Macron tuvo la astuta idea de comenzar el curso político francés haciendo filosofía de la historia. Se acabó la sociedad de la abundancia, afirmó, hemos llegado al fin de la ilimitada disponibilidad de recursos como la energía o el agua. Estamos en un momento crítico, debemos despedirnos de la era de la despreocupación y las certezas. Fue una filípica muy en la línea de otra anterior, en 2019, donde avisaba a su cuerpo diplomático del “fin de la hegemonía occidental”. Creo que ambas afirmaciones son ciertas y eran un aviso a navegantes, por si alguien no se había enterado de que ahora pintan bastos. Pero él al menos tiene la ventaja de inaugurar su gobierno, no ha de preocuparse por afrontar nuevas elecciones durante un plazo largo, planificar con eficacia. O sea, justo lo contrario de la situación en la que nos encontramos en nuestro país. Aquí vamos a afrontar esta cesura histórica en pleno modo electoral.

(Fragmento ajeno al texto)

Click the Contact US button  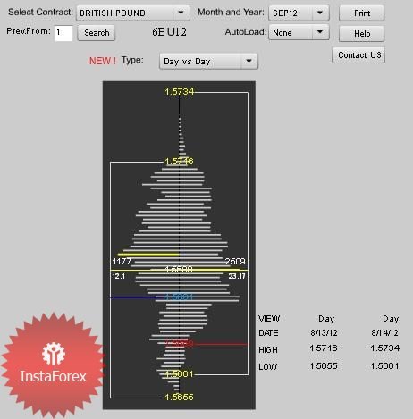(x=358, y=55)
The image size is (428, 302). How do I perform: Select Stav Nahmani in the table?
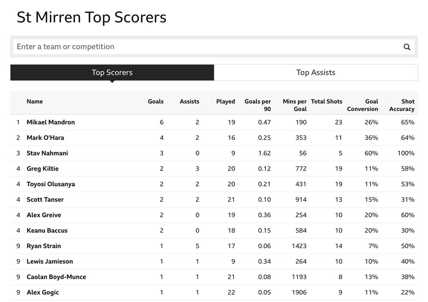[x=47, y=153]
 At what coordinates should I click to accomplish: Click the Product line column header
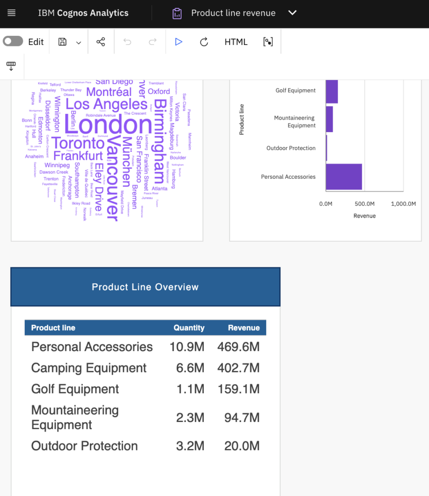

La mezcla de ambas cosas, la imposibilidad de hacer promesas ilusionantes y los imperativos del enfrentamiento electoral, se presenta ciertamente explosiva. Por lo pronto, porque se desvanece cualquier esperanza por afrontar unidos los preocupantes desafíos que nos esperan. Todo lo contrario, el incentivo está en propiciar la división, y esto es algo que ya hemos visto incluso en algo tan nimio como las medidas de ahorro energético. Luego, porque lo que exige el momento, buenas ideas que nos permitan orientarnos por estos tiempos oscuros que se avecinan, será suplido por la demonización retórica del adversario. La elección será aquí también malmenorista: se trata de presentarse como el menos malo de los contendientes, el que al final consiga un empeoramiento menor. El acicate no estará en argumentar sobre la bondad de las propias propuestas, sino sobre el desastre que supondrán las del adversario.

Por lo pronto, sin la sofisticación de Macron, el Gobierno ya nos ha advertido de que el invierno será “durísimo”. Ojalá solo se tratara de eso. A la vista de retos como el cambio climático, las enormes desigualdades, el agotamiento de los recursos o la situación bélica, entre otros, lo menos que cabe esperar es que se debata sobre esas cuestiones; no sobre si Feijóo es peor y más radical que Casado o si los socios del Gobierno son indignos y su presidente un chisgarabís. Será inevitable que ocurra en las redes sociales, pero los medios más serios tienen la responsabilidad de estar a la altura de este delicado momento histórico; más que jalear a unos contra otros deberían obligarles a argumentar sus propuestas. A ver si así se animan. Las ideas siempre son más fuertes que los zascas, igual que la búsqueda del entendimiento siempre es más eficaz que la polarización. Lo único cierto es que vamos a poner a prueba la madurez de nuestra democracia.